Rotation Equivariant Operators for Machine Learning on Scalar and Vector Fields

TL;DR

This paper develops a comprehensive theory and software for rotation equivariant operators on scalar and vector fields, enabling symmetry-preserving computations in simulation, machine learning, and inverse problems.

Contribution

It extends convolution theorems to characterize linear equivariant operators via tensor field convolutions and provides a Julia package for practical implementation.

Findings

Operators are characterized by tensor convolutions with radially symmetric kernels.

Most Green's functions and differential operators are inherently equivariant.

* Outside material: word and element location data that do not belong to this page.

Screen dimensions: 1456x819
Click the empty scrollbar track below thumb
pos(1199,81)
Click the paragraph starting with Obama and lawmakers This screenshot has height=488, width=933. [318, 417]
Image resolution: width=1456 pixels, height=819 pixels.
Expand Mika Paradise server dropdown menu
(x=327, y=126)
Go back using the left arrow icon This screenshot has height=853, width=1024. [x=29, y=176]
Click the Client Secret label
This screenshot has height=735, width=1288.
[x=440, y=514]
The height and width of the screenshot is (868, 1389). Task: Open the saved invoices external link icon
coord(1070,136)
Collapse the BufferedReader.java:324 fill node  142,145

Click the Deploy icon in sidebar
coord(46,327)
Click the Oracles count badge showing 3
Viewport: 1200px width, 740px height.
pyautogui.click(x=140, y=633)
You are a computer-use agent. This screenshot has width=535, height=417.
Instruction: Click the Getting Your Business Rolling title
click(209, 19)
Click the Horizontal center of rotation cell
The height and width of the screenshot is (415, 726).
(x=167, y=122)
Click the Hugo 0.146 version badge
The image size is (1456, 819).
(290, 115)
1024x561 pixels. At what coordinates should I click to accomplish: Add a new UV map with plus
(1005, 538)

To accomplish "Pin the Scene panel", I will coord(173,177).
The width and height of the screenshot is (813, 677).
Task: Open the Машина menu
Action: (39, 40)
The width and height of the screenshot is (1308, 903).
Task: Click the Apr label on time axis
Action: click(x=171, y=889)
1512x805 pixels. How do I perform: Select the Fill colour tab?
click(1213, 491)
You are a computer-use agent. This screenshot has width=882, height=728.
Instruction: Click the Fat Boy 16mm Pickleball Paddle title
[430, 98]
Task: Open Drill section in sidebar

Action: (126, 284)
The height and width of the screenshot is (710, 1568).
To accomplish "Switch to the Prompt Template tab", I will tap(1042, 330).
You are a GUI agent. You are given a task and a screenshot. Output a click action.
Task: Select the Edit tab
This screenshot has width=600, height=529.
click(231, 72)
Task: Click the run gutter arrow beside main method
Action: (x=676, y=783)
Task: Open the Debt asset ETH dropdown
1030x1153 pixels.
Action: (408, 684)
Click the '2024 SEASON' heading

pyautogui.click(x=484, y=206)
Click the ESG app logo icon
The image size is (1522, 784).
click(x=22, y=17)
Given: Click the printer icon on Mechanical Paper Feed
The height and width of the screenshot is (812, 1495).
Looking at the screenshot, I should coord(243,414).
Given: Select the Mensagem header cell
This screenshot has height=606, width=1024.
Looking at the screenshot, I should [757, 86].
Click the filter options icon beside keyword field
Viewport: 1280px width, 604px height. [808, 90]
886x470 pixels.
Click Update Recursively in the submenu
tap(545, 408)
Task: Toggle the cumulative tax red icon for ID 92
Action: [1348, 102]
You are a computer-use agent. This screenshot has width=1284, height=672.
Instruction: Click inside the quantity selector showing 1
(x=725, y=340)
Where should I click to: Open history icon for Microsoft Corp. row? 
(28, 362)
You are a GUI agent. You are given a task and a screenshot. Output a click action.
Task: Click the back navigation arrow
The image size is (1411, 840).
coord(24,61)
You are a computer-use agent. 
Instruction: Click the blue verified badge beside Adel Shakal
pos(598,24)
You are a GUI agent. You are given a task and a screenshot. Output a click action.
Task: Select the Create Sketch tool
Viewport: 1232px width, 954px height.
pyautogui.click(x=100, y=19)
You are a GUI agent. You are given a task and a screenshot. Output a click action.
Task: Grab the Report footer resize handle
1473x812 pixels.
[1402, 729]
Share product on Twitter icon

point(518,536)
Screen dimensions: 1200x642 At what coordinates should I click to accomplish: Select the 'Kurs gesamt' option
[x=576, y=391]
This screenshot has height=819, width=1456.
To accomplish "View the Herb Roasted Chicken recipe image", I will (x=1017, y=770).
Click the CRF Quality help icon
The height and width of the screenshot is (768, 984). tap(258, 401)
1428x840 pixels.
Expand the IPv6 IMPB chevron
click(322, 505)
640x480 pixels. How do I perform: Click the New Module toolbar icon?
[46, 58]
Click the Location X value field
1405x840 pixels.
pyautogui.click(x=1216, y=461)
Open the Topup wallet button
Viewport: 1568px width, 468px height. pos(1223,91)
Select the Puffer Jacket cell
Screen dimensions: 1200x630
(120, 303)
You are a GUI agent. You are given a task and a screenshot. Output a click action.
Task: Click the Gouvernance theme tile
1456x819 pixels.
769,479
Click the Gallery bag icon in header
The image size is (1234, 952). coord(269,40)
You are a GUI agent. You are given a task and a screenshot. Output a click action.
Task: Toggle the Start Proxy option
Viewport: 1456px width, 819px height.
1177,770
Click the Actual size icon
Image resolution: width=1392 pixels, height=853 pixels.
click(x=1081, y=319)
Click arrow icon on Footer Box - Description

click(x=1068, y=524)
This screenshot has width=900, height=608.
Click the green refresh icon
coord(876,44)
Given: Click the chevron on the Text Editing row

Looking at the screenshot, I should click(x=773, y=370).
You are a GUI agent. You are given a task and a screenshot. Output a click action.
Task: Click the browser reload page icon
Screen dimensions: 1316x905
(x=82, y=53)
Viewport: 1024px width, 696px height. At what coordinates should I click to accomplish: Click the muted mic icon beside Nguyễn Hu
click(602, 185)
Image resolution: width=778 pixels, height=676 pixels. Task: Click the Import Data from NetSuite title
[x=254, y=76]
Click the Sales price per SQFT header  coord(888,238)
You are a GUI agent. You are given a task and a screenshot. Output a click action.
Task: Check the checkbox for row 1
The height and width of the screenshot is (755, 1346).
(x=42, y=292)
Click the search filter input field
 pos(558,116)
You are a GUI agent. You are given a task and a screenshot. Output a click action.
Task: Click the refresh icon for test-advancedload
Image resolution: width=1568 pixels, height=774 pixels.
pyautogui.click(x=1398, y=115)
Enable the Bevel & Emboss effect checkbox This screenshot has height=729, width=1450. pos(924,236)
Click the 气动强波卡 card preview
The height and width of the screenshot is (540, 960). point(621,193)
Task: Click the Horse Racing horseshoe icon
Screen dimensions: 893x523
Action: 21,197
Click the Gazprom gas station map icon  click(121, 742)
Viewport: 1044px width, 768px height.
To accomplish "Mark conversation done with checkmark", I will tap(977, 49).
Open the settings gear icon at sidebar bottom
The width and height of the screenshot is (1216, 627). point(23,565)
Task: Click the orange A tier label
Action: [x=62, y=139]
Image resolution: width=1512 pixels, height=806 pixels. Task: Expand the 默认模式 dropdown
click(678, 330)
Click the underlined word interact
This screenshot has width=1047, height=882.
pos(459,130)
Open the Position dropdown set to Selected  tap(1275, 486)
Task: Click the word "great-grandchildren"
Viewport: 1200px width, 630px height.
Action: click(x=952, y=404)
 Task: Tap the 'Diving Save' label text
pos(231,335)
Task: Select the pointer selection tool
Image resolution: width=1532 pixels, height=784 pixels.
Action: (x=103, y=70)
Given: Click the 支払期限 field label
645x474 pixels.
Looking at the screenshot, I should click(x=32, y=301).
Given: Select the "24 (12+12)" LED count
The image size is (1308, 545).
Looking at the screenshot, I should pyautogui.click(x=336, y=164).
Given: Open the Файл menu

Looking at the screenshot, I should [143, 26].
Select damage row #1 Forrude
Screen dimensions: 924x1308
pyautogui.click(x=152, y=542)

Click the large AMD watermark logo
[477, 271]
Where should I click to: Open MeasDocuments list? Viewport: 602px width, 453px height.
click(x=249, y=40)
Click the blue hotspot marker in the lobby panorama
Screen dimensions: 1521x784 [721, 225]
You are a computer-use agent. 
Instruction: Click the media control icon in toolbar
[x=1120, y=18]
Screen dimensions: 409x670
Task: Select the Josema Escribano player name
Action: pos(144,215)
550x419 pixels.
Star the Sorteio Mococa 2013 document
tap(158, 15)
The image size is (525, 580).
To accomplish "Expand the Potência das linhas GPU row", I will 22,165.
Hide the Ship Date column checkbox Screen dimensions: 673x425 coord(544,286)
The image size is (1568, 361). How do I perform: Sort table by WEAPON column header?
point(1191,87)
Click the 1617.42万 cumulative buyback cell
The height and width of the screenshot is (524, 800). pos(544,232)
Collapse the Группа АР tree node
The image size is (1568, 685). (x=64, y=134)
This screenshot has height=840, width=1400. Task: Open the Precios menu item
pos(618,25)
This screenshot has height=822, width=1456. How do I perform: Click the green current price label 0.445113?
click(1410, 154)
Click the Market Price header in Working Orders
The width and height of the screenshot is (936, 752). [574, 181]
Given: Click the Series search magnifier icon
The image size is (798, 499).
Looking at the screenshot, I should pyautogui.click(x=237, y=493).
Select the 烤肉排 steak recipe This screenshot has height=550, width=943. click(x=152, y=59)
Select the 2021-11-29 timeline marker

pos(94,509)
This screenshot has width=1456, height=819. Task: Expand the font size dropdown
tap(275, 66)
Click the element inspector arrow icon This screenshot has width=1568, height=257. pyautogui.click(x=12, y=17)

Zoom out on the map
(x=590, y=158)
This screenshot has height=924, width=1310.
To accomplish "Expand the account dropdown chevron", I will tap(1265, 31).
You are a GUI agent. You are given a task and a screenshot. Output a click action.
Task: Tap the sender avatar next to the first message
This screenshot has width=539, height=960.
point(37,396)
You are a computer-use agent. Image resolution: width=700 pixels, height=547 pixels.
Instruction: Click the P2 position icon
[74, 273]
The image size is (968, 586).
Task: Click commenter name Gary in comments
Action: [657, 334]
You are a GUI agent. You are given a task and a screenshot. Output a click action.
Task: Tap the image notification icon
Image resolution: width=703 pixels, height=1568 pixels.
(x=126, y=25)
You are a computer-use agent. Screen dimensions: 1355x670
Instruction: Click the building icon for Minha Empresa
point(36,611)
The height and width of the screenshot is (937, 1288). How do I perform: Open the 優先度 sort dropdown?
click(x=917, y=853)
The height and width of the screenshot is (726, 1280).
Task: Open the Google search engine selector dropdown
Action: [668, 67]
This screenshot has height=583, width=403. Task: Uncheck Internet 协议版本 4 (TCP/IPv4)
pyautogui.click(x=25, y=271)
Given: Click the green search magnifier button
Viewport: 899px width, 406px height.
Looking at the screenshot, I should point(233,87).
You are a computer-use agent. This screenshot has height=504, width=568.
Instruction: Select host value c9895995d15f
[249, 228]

The software enables simulation, image processing, and inverse problem solving with equivariance.

Abstract

We develop theory and software for rotation equivariant operators on scalar and vector fields, with diverse applications in simulation, optimization and machine learning. Rotation equivariance (covariance) means all fields in the system rotate together, implying spatially invariant dynamics that preserve symmetry. Extending the convolution theorems of linear time invariant systems, we theorize that linear equivariant operators are characterized by tensor field convolutions using an appropriate product between the input field and a radially symmetric kernel field. Most Green's functions and differential operators are in fact equivariant operators, which can also fit unknown symmetry preserving dynamics by parameterizing the radial function. We implement the Julia package EquivariantOperators.jl for fully differentiable finite difference equivariant operators on scalar, vector and higher order tensor fields in 2d/3d. It can run forwards for simulation or image processing, or be back propagated for computer vision, inverse problems and optimal control. Code at https://aced-differentiate.github.io/EquivariantOperators.jl/